To do: Reproduce the listing below with every occurrence of "Viewport" changed to "Window", and leave everything else as it is.

Task inputs:
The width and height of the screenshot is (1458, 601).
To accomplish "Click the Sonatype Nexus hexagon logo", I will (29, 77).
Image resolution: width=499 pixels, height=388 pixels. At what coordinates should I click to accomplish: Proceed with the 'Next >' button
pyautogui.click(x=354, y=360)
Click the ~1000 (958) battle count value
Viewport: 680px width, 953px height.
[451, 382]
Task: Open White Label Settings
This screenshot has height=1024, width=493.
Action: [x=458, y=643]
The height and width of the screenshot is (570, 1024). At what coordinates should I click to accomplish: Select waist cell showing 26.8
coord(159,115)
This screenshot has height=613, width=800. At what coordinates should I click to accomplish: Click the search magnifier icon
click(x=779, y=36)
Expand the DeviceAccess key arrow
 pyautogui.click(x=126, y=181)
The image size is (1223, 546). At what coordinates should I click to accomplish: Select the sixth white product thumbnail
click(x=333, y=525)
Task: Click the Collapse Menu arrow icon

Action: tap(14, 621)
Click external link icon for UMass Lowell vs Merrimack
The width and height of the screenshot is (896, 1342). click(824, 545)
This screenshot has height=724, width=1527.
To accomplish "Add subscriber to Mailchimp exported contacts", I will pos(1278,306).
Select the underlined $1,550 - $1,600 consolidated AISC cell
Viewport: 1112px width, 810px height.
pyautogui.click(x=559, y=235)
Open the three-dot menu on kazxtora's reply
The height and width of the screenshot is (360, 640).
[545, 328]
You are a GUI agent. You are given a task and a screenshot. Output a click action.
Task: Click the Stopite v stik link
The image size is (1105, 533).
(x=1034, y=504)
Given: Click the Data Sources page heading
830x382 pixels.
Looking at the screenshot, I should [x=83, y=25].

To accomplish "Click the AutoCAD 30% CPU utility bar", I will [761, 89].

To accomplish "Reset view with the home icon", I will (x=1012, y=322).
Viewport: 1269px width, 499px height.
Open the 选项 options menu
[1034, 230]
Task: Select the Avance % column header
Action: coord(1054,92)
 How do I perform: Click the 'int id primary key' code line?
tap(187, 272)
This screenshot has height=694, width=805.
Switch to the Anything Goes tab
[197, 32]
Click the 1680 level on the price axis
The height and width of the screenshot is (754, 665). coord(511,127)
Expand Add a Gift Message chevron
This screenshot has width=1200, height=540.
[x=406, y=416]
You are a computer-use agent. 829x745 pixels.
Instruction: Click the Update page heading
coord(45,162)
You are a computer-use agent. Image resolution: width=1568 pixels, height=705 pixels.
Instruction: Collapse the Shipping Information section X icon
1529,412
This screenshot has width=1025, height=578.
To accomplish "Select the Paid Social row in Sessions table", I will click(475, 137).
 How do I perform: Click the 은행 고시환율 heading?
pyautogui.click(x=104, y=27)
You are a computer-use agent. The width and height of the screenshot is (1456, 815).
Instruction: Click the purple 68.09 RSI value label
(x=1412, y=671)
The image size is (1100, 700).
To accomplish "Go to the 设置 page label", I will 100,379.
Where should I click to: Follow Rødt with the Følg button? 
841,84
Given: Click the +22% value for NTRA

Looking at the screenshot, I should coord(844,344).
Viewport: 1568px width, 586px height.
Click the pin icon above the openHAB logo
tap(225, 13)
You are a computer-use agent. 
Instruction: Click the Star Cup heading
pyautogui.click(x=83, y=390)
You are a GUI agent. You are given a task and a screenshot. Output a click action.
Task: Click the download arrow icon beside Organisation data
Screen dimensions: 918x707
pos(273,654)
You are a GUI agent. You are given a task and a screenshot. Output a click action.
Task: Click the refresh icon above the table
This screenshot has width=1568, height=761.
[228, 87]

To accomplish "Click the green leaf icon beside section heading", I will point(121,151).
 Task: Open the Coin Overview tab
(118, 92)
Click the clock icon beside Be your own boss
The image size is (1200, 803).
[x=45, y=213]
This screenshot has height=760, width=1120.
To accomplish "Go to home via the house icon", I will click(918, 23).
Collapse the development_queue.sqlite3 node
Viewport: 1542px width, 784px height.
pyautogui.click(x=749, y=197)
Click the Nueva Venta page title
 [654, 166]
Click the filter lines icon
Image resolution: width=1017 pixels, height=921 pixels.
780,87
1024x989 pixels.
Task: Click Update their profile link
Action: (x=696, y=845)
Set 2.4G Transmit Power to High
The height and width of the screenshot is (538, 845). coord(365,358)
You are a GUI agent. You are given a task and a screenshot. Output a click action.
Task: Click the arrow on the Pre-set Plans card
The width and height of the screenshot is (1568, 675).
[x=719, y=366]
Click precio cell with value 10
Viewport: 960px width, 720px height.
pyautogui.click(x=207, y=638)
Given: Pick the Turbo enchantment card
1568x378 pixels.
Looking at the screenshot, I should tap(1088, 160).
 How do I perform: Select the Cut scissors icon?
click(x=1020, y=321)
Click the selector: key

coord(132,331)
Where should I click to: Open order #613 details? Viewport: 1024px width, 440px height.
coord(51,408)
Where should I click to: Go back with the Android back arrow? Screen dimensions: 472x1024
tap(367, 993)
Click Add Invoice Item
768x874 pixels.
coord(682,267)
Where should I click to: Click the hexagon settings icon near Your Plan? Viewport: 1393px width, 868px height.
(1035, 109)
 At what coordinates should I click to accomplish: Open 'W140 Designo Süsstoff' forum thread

Problem solution:
The width and height of the screenshot is (1458, 601).
To accomplish "Click the Sonatype Nexus hexagon logo", I will (29, 77).
Image resolution: width=499 pixels, height=388 pixels. At what coordinates should I click to accomplish: Proceed with the 'Next >' button
pyautogui.click(x=354, y=360)
Click the ~1000 (958) battle count value
Window: 680px width, 953px height.
[451, 382]
Task: Open White Label Settings
This screenshot has height=1024, width=493.
Action: [x=458, y=643]
The height and width of the screenshot is (570, 1024). At what coordinates should I click to accomplish: Select waist cell showing 26.8
coord(159,115)
This screenshot has height=613, width=800. At what coordinates should I click to accomplish: Click the search magnifier icon
click(x=779, y=36)
Expand the DeviceAccess key arrow
 pyautogui.click(x=126, y=181)
The image size is (1223, 546). At what coordinates should I click to accomplish: Select the sixth white product thumbnail
click(x=333, y=525)
Task: Click the Collapse Menu arrow icon

Action: tap(14, 621)
Click external link icon for UMass Lowell vs Merrimack
The width and height of the screenshot is (896, 1342). click(824, 545)
This screenshot has height=724, width=1527.
To accomplish "Add subscriber to Mailchimp exported contacts", I will pos(1278,306).
Select the underlined $1,550 - $1,600 consolidated AISC cell
Window: 1112px width, 810px height.
pyautogui.click(x=559, y=235)
Open the three-dot menu on kazxtora's reply
The height and width of the screenshot is (360, 640).
[545, 328]
You are a GUI agent. You are given a task and a screenshot. Output a click action.
Task: Click the Stopite v stik link
The image size is (1105, 533).
(x=1034, y=504)
Given: Click the Data Sources page heading
830x382 pixels.
Looking at the screenshot, I should [x=83, y=25].

To accomplish "Click the AutoCAD 30% CPU utility bar", I will [761, 89].

To accomplish "Reset view with the home icon", I will (x=1012, y=322).
Window: 1269px width, 499px height.
Open the 选项 options menu
[1034, 230]
Task: Select the Avance % column header
Action: coord(1054,92)
 How do I perform: Click the 'int id primary key' code line?
tap(187, 272)
This screenshot has height=694, width=805.
Switch to the Anything Goes tab
[197, 32]
Click the 1680 level on the price axis
The height and width of the screenshot is (754, 665). coord(511,127)
Expand Add a Gift Message chevron
This screenshot has width=1200, height=540.
[x=406, y=416]
You are a computer-use agent. 829x745 pixels.
Instruction: Click the Update page heading
coord(45,162)
You are a computer-use agent. Image resolution: width=1568 pixels, height=705 pixels.
Instruction: Collapse the Shipping Information section X icon
1529,412
This screenshot has width=1025, height=578.
To accomplish "Select the Paid Social row in Sessions table", I will click(475, 137).
 How do I perform: Click the 은행 고시환율 heading?
pyautogui.click(x=104, y=27)
You are a computer-use agent. The width and height of the screenshot is (1456, 815).
Instruction: Click the purple 68.09 RSI value label
(x=1412, y=671)
The image size is (1100, 700).
To accomplish "Go to the 设置 page label", I will 100,379.
Where should I click to: Follow Rødt with the Følg button? 
841,84
Given: Click the +22% value for NTRA

Looking at the screenshot, I should coord(844,344).
Window: 1568px width, 586px height.
Click the pin icon above the openHAB logo
tap(225, 13)
You are a computer-use agent. 
Instruction: Click the Star Cup heading
pyautogui.click(x=83, y=390)
You are a GUI agent. You are given a task and a screenshot. Output a click action.
Task: Click the download arrow icon beside Organisation data
Screen dimensions: 918x707
pos(273,654)
You are a GUI agent. You are given a task and a screenshot. Output a click action.
Task: Click the refresh icon above the table
This screenshot has width=1568, height=761.
[228, 87]

To accomplish "Click the green leaf icon beside section heading", I will point(121,151).
 Task: Open the Coin Overview tab
(118, 92)
Click the clock icon beside Be your own boss
The image size is (1200, 803).
[x=45, y=213]
This screenshot has height=760, width=1120.
To accomplish "Go to home via the house icon", I will click(918, 23).
Collapse the development_queue.sqlite3 node
Window: 1542px width, 784px height.
pyautogui.click(x=749, y=197)
Click the Nueva Venta page title
 [654, 166]
Click the filter lines icon
Image resolution: width=1017 pixels, height=921 pixels.
780,87
1024x989 pixels.
Task: Click Update their profile link
Action: (x=696, y=845)
Set 2.4G Transmit Power to High
The height and width of the screenshot is (538, 845). coord(365,358)
You are a GUI agent. You are given a task and a screenshot. Output a click action.
Task: Click the arrow on the Pre-set Plans card
The width and height of the screenshot is (1568, 675).
[x=719, y=366]
Click precio cell with value 10
Window: 960px width, 720px height.
pyautogui.click(x=207, y=638)
Given: Pick the Turbo enchantment card
1568x378 pixels.
Looking at the screenshot, I should tap(1088, 160).
 How do I perform: Select the Cut scissors icon?
click(x=1020, y=321)
Click the selector: key

coord(132,331)
Where should I click to: Open order #613 details? Window: 1024px width, 440px height.
coord(51,408)
Where should I click to: Go back with the Android back arrow? Screen dimensions: 472x1024
tap(367, 993)
Click Add Invoice Item
768x874 pixels.
coord(682,267)
Where should I click to: Click the hexagon settings icon near Your Plan? Window: 1393px width, 868px height.
(1035, 109)
 At what coordinates should I click to accomplish: Open 'W140 Designo Süsstoff' forum thread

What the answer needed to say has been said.